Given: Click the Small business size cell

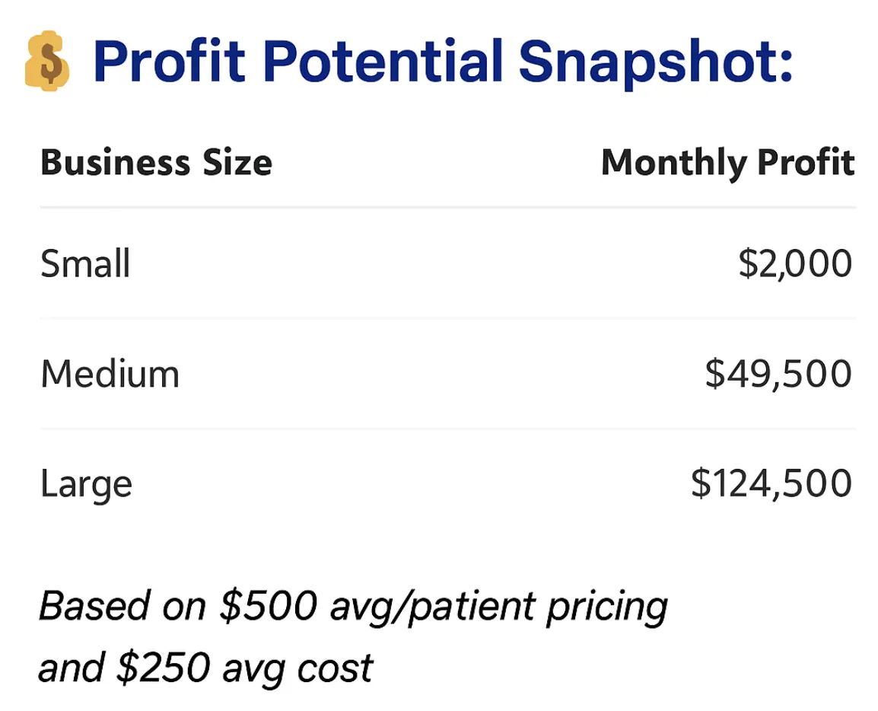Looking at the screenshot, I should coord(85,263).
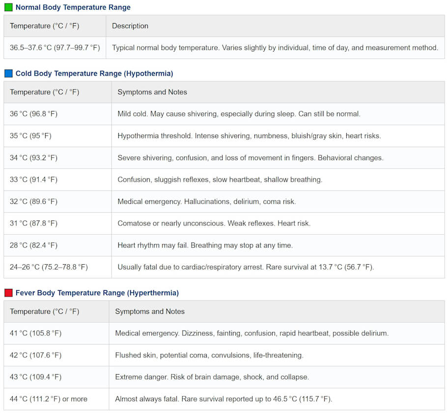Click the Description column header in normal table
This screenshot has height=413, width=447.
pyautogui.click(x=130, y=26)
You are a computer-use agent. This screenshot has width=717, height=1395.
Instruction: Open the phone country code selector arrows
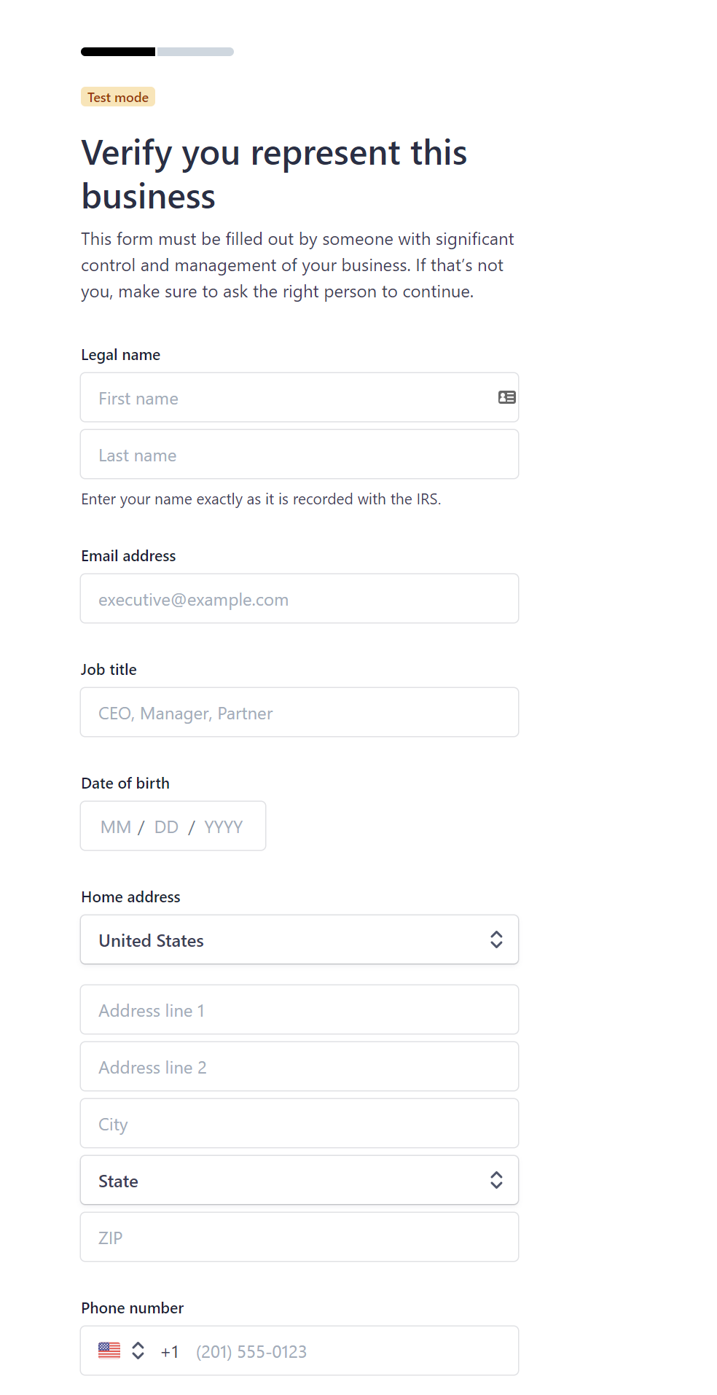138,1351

_ _ _ _ _ _ _

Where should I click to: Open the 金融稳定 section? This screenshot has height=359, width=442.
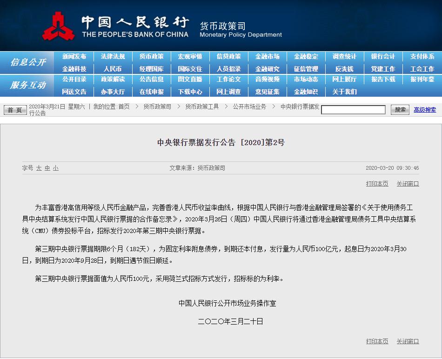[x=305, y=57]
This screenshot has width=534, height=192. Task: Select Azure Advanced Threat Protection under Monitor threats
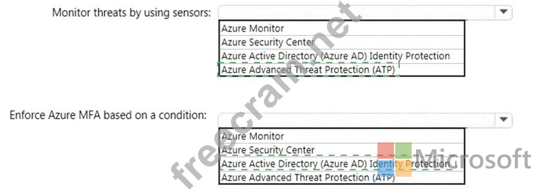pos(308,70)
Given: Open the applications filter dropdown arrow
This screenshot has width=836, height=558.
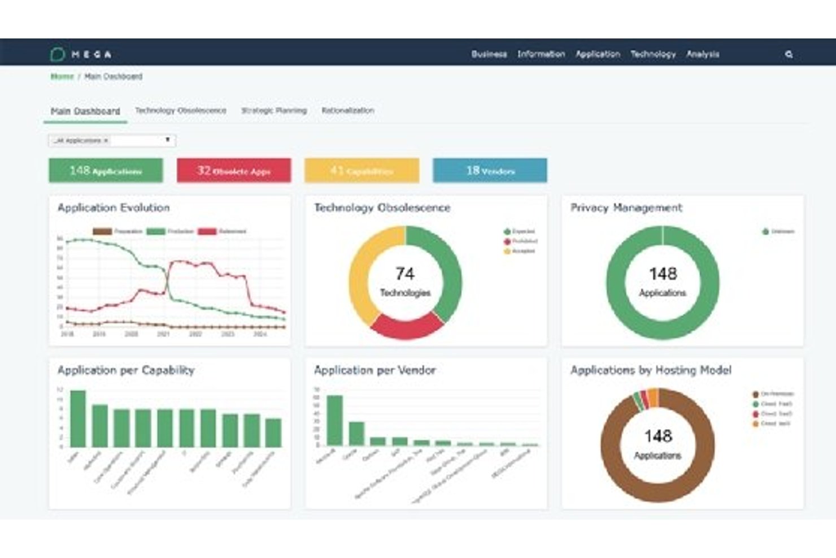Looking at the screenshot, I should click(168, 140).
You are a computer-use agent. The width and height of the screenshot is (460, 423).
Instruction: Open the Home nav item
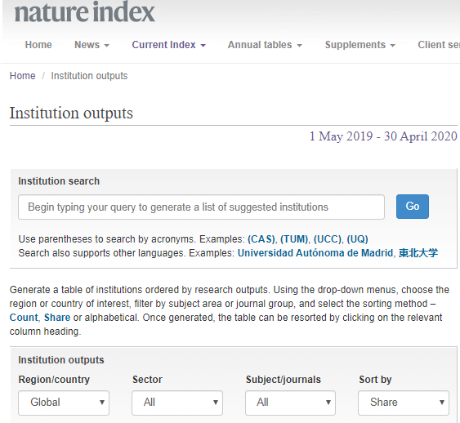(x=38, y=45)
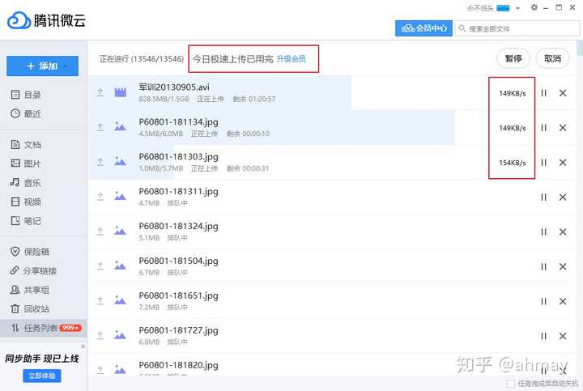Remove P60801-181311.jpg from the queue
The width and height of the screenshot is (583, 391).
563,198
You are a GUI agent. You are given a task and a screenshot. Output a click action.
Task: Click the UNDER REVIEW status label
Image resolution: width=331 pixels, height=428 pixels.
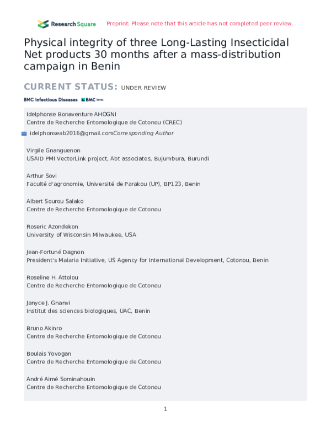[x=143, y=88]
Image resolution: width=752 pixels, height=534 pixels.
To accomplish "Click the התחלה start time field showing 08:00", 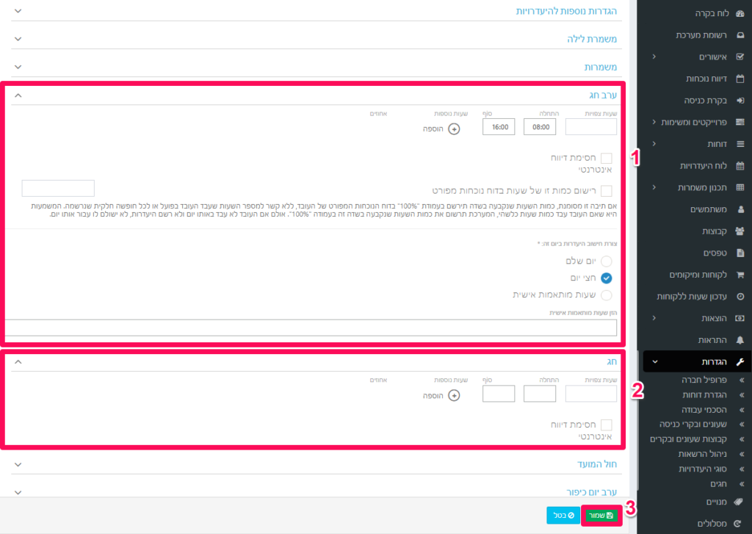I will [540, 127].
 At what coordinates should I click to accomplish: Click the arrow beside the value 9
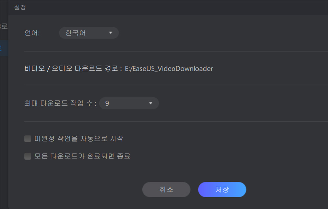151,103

_ _ _ _ _ _ _

**WHAT IS REQUIRED:**
Your reply should be one number: the count of lines above that hold the word "computer".

**RESULT:**
2